The department is headed by a senior minister of cabinet rank. Presently P. K. Basheer, representing Eranad Constituency is the minister for PWD. The Minister is assisted by a senior IAS officer, Secretary for Public Works who heads the secretariat functions. As a technical department, it has a council composed of Chief Engineers and technical advisors along with nominated representatives from economical and social spheres.

==Wings==

===Administration Wing===
This wing is headed by a Chief Engineer (Administration) and deals with matters related to the general administration and human resources management pertains to the whole department. Establishment matters, human resource development, Information technology & e-Governance related matters and internal vigilance are the main functions of this wing. Administration wing functions from the head office at Thiruvananthapuram and there are no sub-offices for this wing at any parts of the State. The following are the main sections under the administration wing.

===Roads Wing===
Roads wing deals with the planning, project preparation, construction, maintenance and arrangement of works of all State Highways and Major District Roads under the State. This wing is having its headquarters at Thiruvananthapuram and is under the control of a Chief Engineer (Roads) who is assisted by a Deputy Chief Engineer, a Senior Finance Officer and supported by technical and other ministerial staff. This wing have field offices with Circle offices at regional level, division offices at district level, sub-division offices at taluk level and Section offices at the lowest level.

There are three Circle offices under the roads wing namely south circle, Central circle and North circle each headed by a Superintending Engineer. Under each Circle offices there are division offices headed by an Executive Engineer. The sub-division offices are headed by Assistant Executive Engineer and Section offices are headed by Assistant Engineer.

PWD roads constitute 15 per cent of the total road network in the State carrying which carries nearly 80 per cent of the total road traffic within the State. The total length of roads maintained by Roads Wing is 29109.68 km out of which 4127.74 km is State Highways and 24975.34 km is Major District Roads (MDRs) .

===Bridges Wing===
Bridges wing is formed exclusively for the construction and maintenance of various types of bridges under Kerala PWD on 27.03.2018 as a part of the initiative "Puthiya kalam Puthiya nirmanam". This wing is formed based on the Road and Bridge Maintenance Policy of the Government.
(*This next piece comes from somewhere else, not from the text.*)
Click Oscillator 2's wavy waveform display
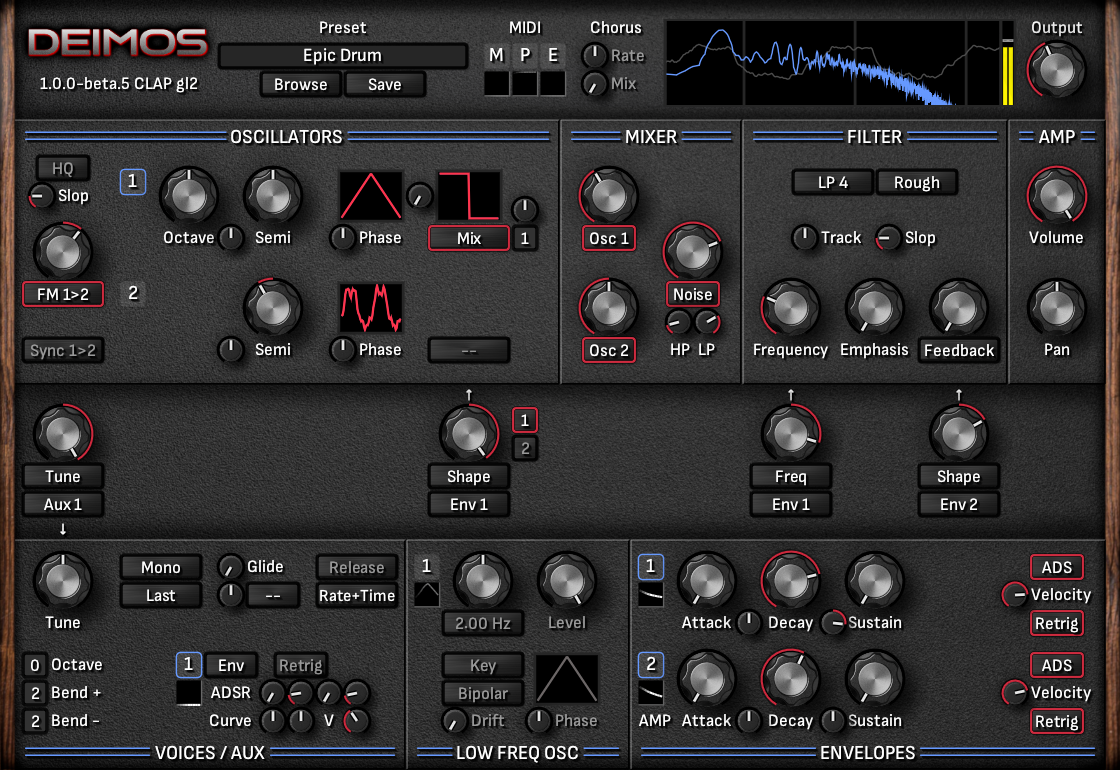Image resolution: width=1120 pixels, height=770 pixels. coord(371,306)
This wing is headed by a Chief Engineer (Bridges) with supporting staff. This wing is having its headquarters at Thiruvananthapuram with two circle offices seven division offices fourteen subdivisions and forty section offices.

A total number of 2768 bridges are being maintained by PWD Bridges Wing, Kerala out of which 427 bridges are in State Highways and 1938 are in Major District Roads/ Other District Roads.

===National Highways Wing===
National Highways wing of the State PWD was formed for the maintenance and upkeep of National Highways entrusted to State PWD in accordance with NH Act 1956 by Ministry of Road Transport and Highways(MoRTH), Government of India. There are 11 National Highways in Kerala with a total length of 1781.36 km and of which 548 km of NH is currently maintained by the State PWD. The remaining 1233.5 km is currently with the National Highway Authority of India(NHAI) as part of the four/six laning programme of MoRTH.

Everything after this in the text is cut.